Trade association Tiga's latest survey revealed that, about 40% of respondents considered educating consumers against piracy, as majority of them would see benefit in increasing awareness of piracy and its impact on the UK businesses.
About 57% of respondents claimed piracy as the main problem for their business, while 73% of developers opposed to the idea of slowing down of internet connection of those people who continue to unlawfully exchange copyrighted files of films, music and games on the internet and eventually cutting the connection, even if they pay no attention to warning letters to stop.
Tiga CEO Dr. Richard Wilson said that piracy can be a challenge for many games developers and digital publishers and the piracy of video games has been particularly sensitive on the Android platform.
"TIGA's survey shows that many games businesses continue to find the most effective response to the problem of piracy is to adopt new business models, such as subscription based services and free to play games," Wilson said.
"UK developers are taking the initiative to deal with the issue of piracy and are looking for new ways of delivering content and communicating directly with their consumers.
"This is testament to the generally pragmatic and innovative approach of the UK video game industry."
However, about 73% of considered that the piracy level maintained stability, and 40% of surveyed anticipated it to be a threat to their business within five years, while 37% felt it would not.

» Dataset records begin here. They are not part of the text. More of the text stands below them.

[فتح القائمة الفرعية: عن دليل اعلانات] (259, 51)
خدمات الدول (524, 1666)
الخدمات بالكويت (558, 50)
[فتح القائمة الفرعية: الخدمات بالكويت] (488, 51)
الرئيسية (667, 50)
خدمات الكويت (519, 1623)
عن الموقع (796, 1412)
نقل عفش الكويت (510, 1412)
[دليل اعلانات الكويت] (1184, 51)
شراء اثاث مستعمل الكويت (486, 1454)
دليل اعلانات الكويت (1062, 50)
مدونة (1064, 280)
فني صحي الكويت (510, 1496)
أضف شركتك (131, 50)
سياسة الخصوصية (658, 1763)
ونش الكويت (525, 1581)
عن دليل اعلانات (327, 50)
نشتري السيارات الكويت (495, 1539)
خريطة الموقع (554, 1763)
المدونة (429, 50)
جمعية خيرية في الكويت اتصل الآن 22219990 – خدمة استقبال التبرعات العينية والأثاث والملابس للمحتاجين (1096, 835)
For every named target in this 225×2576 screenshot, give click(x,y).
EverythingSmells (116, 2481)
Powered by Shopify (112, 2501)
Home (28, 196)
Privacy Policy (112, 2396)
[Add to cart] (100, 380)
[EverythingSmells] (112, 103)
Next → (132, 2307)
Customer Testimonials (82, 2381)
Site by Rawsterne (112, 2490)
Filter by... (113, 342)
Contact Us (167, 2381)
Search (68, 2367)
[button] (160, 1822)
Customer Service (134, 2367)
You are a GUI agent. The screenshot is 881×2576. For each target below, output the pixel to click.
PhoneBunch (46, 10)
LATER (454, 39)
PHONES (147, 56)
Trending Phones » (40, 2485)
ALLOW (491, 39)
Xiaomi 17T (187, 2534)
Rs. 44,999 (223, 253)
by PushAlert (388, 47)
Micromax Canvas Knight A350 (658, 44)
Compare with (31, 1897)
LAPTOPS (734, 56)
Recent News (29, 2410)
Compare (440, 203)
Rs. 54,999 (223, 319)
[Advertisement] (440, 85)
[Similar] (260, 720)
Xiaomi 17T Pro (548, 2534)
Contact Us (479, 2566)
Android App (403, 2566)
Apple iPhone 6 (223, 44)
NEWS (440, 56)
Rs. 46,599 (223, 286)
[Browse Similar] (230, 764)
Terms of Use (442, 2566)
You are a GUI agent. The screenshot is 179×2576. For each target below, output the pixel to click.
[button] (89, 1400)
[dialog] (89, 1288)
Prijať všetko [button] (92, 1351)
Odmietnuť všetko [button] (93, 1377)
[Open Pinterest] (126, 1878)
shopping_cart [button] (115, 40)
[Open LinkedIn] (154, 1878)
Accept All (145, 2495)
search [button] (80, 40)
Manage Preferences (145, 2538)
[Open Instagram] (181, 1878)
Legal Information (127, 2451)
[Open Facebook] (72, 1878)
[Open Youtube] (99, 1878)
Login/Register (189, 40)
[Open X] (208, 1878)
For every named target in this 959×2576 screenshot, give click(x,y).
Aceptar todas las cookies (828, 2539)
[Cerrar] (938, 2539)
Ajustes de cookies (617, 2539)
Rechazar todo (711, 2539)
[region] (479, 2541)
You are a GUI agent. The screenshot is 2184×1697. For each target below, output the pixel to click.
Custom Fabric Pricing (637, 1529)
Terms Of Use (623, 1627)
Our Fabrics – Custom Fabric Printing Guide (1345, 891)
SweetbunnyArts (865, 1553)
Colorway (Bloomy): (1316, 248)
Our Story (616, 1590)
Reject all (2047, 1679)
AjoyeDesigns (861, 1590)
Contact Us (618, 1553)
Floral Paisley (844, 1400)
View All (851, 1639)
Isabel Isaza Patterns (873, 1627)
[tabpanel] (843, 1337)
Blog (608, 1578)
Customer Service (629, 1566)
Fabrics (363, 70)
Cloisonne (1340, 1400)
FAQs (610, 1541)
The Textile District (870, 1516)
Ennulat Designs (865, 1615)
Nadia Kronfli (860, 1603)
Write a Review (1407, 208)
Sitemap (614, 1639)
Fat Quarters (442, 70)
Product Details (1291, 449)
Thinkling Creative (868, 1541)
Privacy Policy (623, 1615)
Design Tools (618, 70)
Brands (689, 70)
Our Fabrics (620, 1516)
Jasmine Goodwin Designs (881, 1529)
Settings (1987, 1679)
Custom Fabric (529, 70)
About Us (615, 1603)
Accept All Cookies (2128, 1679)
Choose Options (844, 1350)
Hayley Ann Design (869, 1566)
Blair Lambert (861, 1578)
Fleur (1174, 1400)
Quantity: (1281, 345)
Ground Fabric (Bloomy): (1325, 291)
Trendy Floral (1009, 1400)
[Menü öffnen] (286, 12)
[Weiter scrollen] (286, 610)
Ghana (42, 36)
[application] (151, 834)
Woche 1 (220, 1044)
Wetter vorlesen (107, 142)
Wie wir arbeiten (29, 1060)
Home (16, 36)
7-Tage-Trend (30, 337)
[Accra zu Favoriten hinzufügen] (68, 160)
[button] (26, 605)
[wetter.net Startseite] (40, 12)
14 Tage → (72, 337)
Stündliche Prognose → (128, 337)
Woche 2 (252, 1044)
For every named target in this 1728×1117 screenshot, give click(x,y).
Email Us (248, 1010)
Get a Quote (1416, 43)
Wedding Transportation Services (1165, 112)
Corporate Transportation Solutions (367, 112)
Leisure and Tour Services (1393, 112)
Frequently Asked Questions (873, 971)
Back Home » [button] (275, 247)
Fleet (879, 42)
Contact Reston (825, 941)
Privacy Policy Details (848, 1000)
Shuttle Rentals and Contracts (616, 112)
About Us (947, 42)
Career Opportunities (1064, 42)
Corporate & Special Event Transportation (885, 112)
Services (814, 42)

About 67% of respondents believed that amount of piracy is reportedly high on Android smartphones compared to other handsets including the iPhone.
TIGA chairman Kingsley OBE said that the latest findings are encouraging, because although the issue of piracy is one that continues to threaten UK game developers and digital publishers, it's also an issue our industry is responding to positively and creatively.
"It's good to see so many UK games businesses looking to innovate their way around the challenge of piracy," OBE said.
About 57% of respondents said that their businesses did not have any successful experiences of bringing down the piracy, majority of them have not even tried to contact those sites that offered pirated versions of their work.
In addition, respondents also noted some efforts as effective, including the general security of in-app purchases in addition to necessitate online security checks for game apps every few days, which would limit the time pirated games can be played for.